*** Block opens ***

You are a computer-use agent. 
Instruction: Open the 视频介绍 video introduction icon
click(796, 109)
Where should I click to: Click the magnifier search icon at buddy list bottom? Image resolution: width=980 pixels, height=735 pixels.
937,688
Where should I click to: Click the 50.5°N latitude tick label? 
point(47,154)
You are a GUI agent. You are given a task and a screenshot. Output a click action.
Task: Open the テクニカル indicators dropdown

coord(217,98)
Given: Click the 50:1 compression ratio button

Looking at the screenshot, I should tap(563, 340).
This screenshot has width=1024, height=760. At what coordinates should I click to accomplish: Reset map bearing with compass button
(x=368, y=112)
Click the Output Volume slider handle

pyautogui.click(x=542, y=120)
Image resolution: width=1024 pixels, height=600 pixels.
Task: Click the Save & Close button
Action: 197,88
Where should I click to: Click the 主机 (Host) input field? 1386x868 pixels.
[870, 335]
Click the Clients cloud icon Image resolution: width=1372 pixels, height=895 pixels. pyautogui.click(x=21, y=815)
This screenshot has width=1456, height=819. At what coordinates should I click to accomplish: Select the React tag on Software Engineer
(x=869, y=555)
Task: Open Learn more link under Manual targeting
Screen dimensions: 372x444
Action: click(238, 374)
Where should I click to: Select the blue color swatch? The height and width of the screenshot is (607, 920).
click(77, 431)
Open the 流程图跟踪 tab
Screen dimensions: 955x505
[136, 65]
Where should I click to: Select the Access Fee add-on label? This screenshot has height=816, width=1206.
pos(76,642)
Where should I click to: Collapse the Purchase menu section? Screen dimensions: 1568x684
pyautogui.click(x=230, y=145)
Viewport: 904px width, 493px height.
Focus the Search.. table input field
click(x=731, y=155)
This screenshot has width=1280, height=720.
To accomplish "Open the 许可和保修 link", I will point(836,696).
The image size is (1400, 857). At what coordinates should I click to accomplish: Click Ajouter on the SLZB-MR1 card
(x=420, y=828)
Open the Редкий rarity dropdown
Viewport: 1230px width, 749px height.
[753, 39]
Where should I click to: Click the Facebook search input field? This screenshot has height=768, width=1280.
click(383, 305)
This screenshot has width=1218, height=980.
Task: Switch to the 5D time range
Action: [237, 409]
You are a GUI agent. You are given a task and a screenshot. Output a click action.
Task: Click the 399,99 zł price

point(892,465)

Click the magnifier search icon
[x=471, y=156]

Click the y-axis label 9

*** Block closes ***

* _WHAT YOU ARE ASKED TO DO_
Total the lines of the data that include the word "link", and give that total as the sole response.

* _WRITTEN SOLUTION_
2